● **Given information**:
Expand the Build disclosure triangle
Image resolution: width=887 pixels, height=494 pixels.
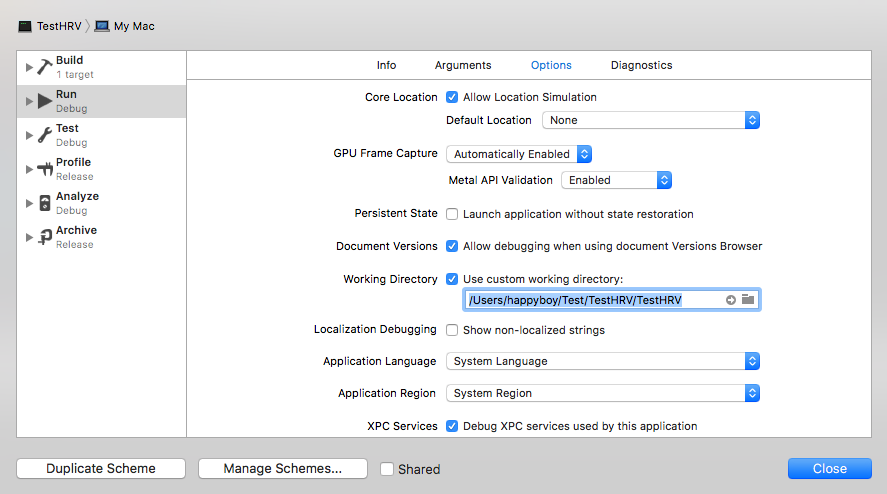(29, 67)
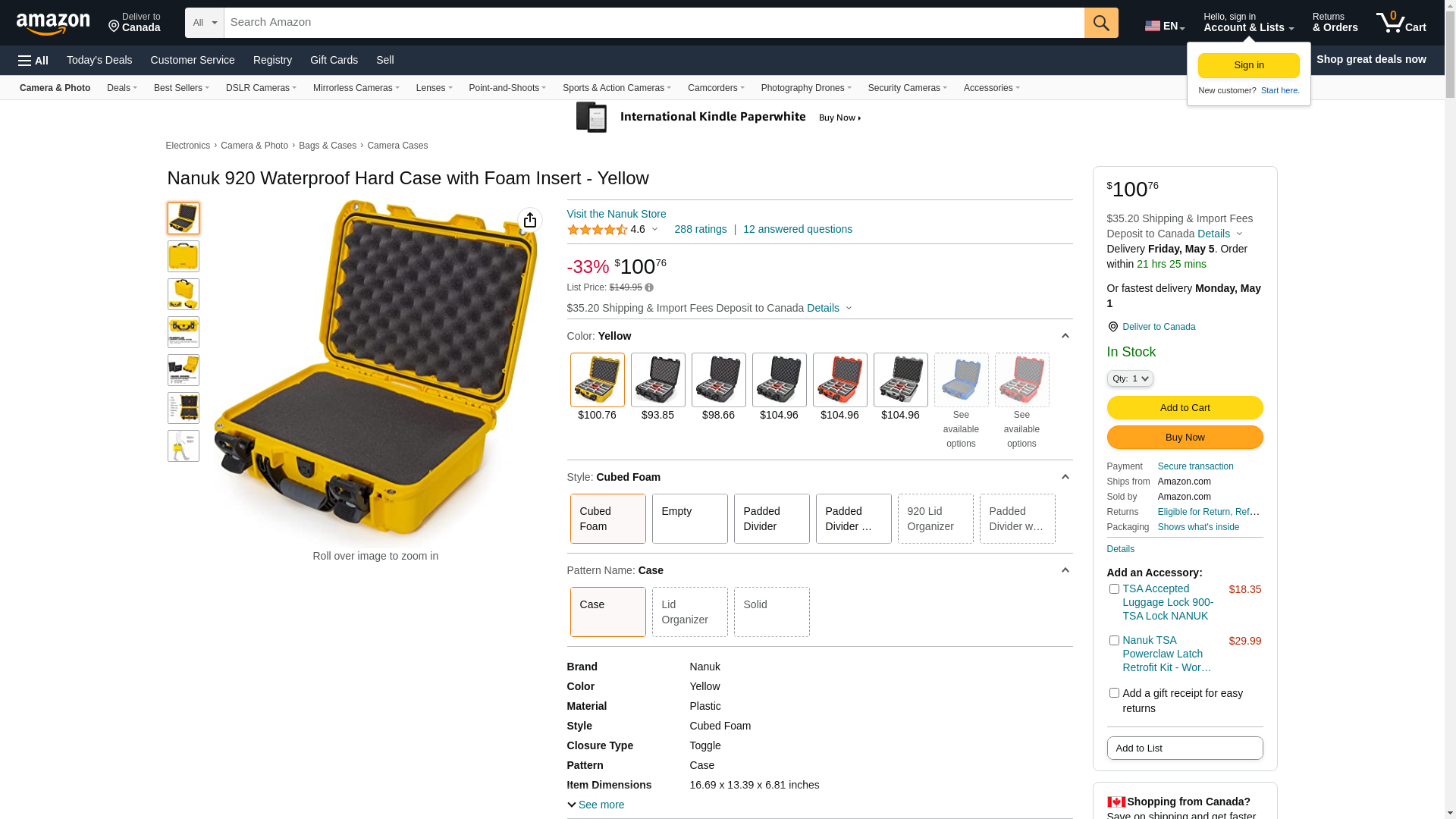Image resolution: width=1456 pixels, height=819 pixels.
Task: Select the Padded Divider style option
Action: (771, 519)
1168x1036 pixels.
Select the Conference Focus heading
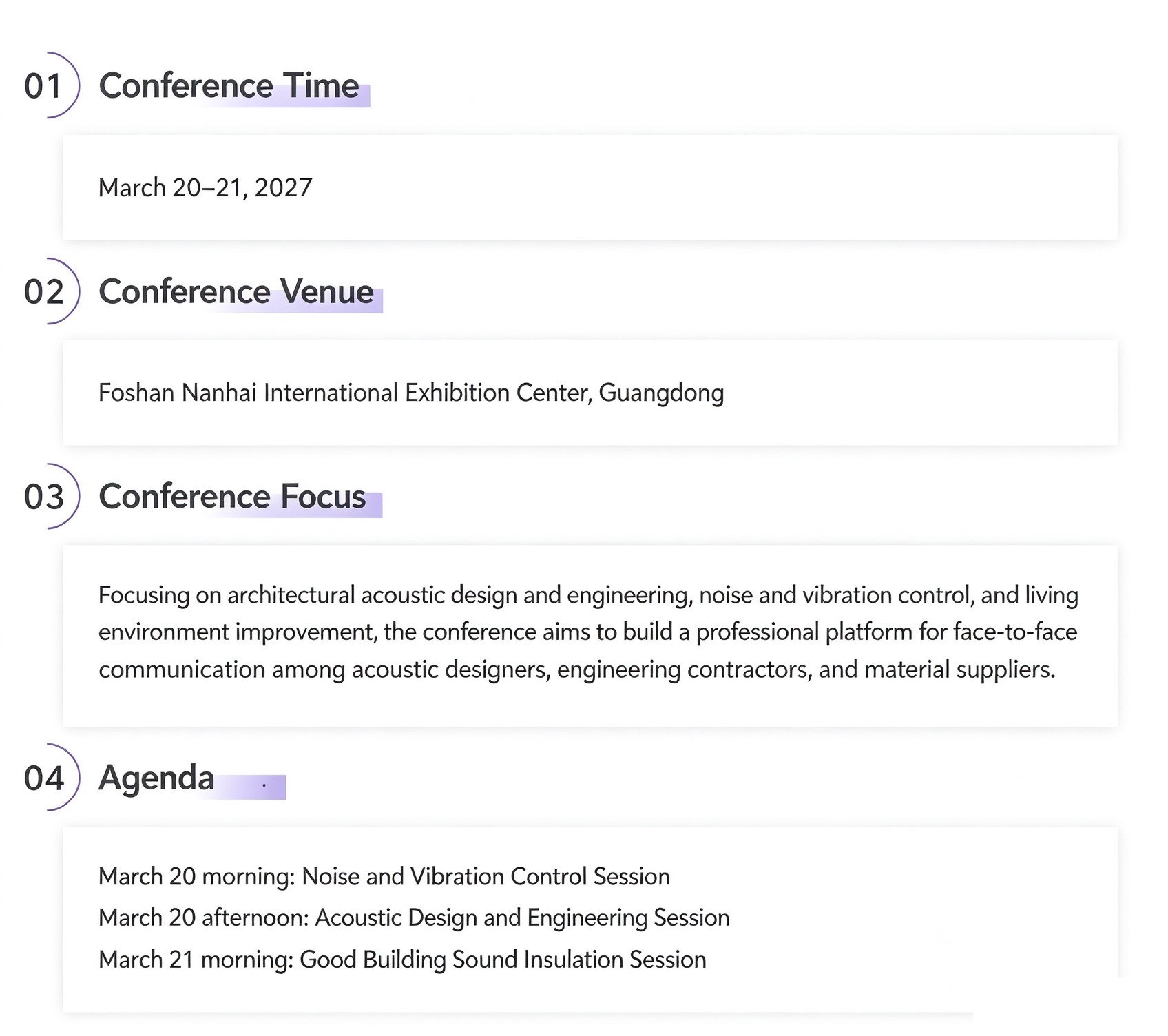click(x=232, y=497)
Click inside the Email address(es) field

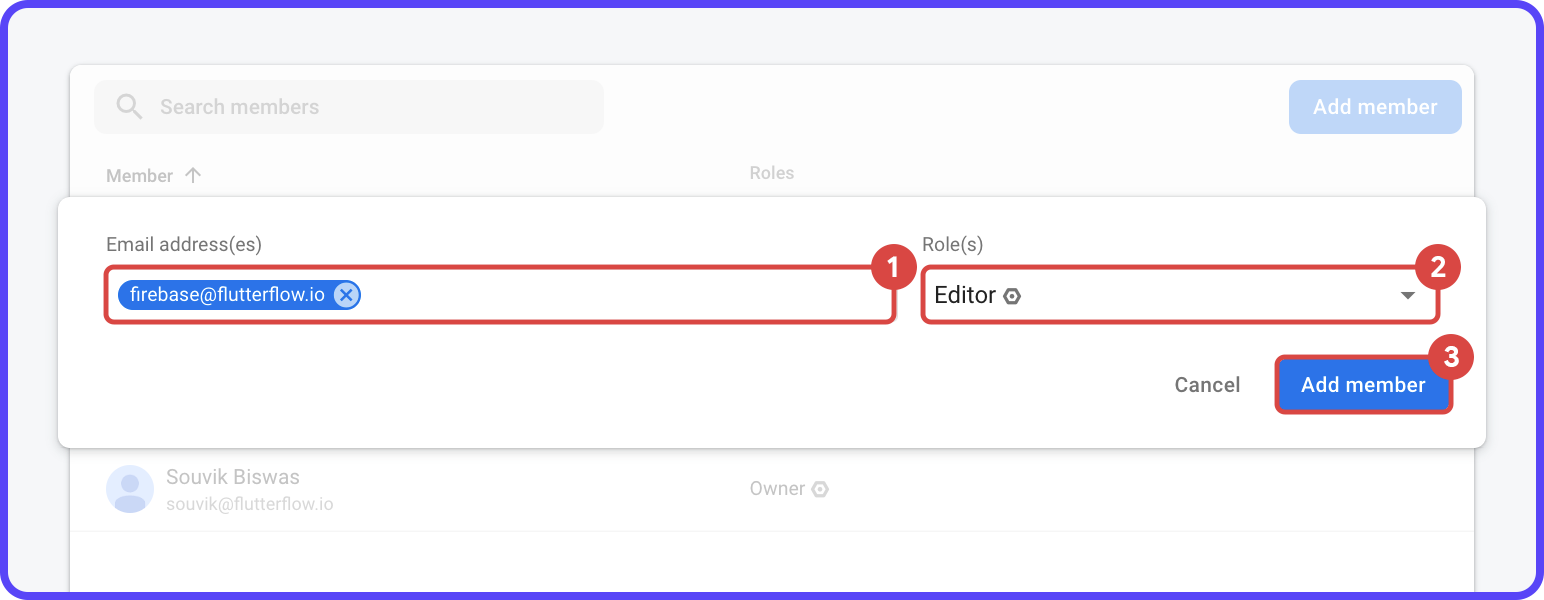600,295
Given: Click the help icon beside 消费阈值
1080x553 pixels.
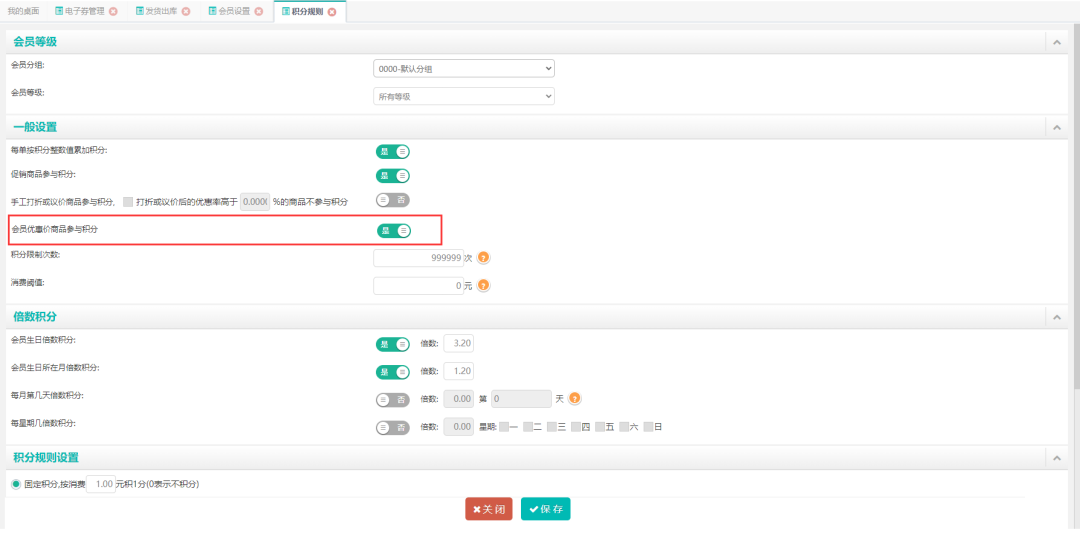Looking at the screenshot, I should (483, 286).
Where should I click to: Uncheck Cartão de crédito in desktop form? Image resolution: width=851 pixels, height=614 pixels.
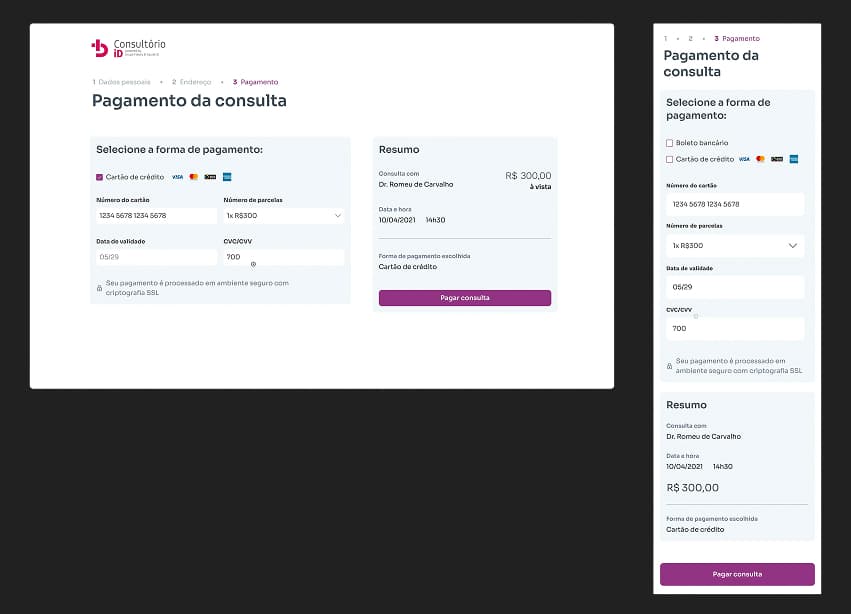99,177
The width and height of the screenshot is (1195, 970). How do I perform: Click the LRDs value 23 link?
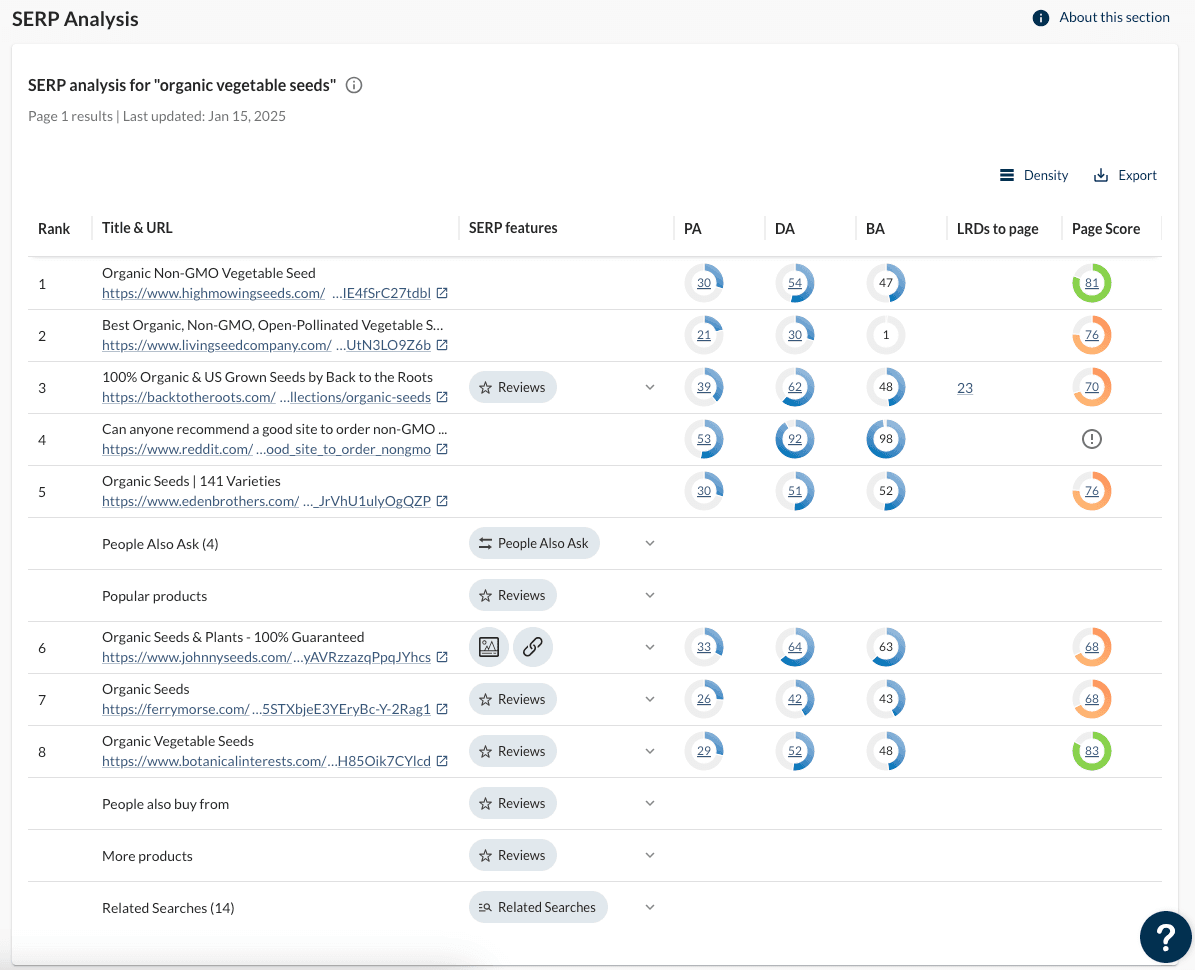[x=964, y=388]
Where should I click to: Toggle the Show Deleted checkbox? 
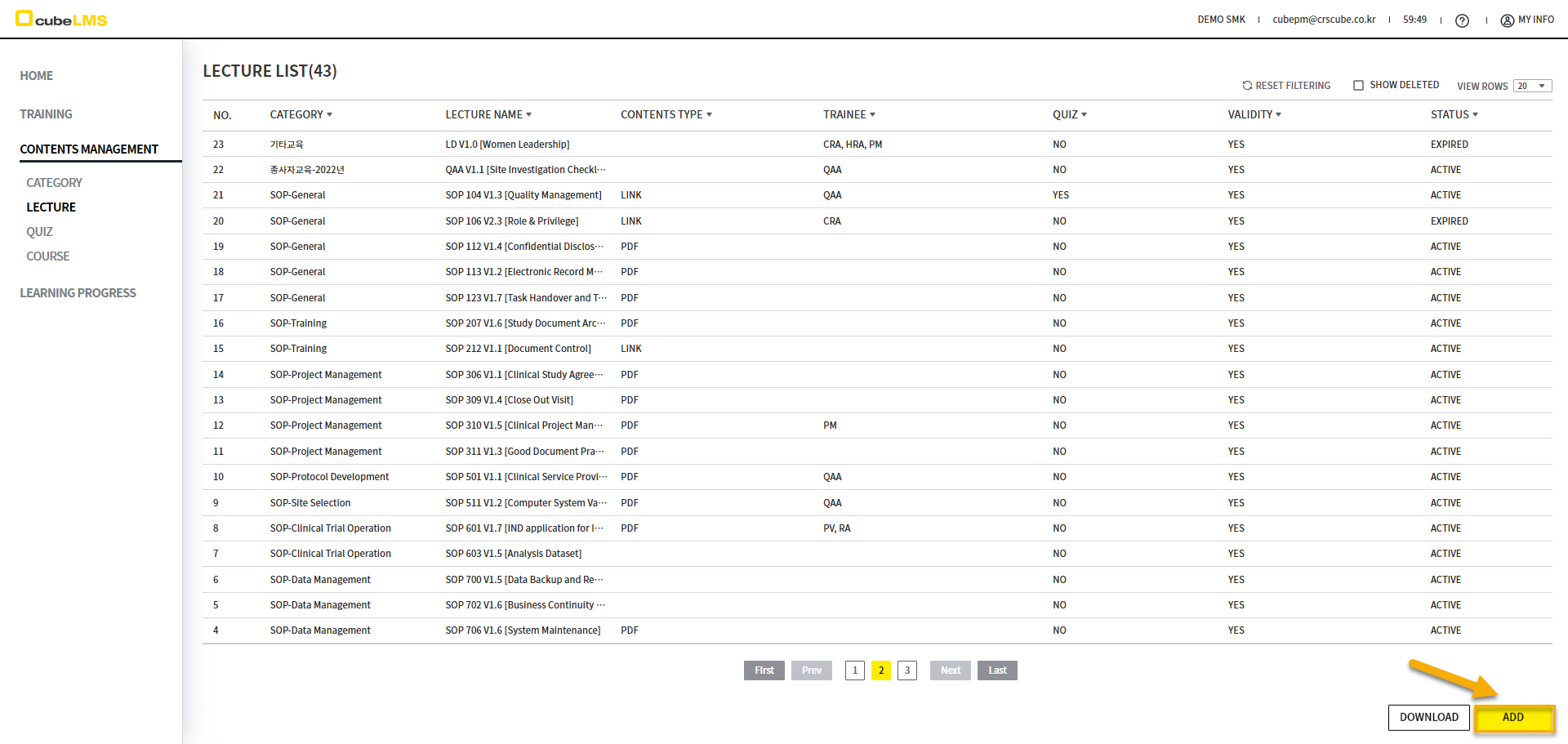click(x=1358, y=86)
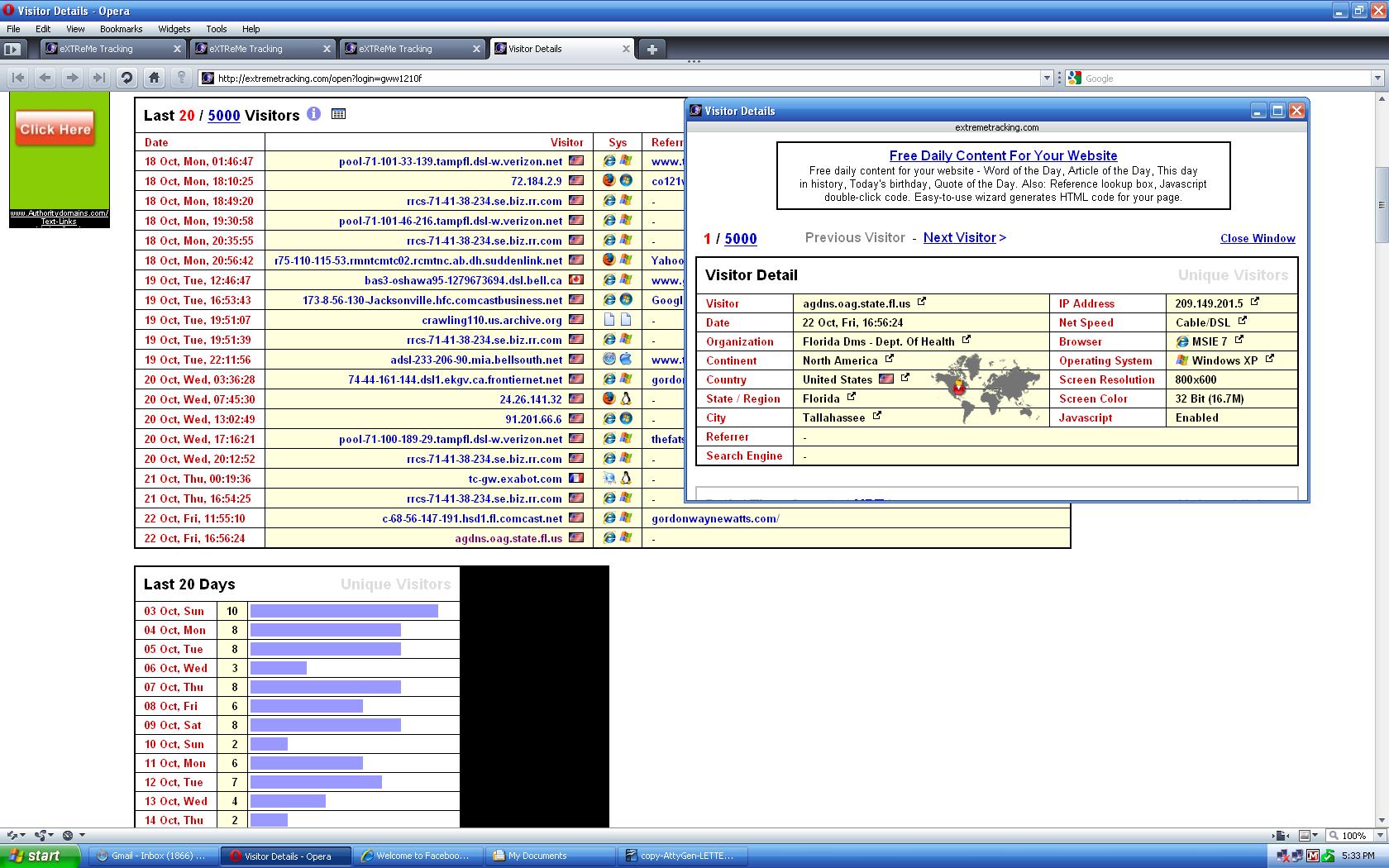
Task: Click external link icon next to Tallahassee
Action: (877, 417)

● **Exercise objective**: The material should be returned verbatim, with all images omitted.

● **Written solution**:
Expand the Build disclosure triangle
Image resolution: width=887 pixels, height=494 pixels.
(29, 67)
Image resolution: width=1456 pixels, height=819 pixels.
Task: Select the Padded Divider style option
Action: (771, 519)
1168x1036 pixels.
Select the Conference Focus heading
click(x=232, y=497)
Click inside the Email address(es) field

600,295
Given: Click the help icon beside 消费阈值
1080x553 pixels.
Looking at the screenshot, I should (483, 286).
Where should I click to: Uncheck Cartão de crédito in desktop form? Image resolution: width=851 pixels, height=614 pixels.
99,177
The width and height of the screenshot is (1195, 970). How do I perform: Click the LRDs value 23 link?
[x=964, y=388]
Where should I click to: Toggle the Show Deleted checkbox? 
click(x=1358, y=86)
Task: Click external link icon next to Tallahassee
Action: (877, 417)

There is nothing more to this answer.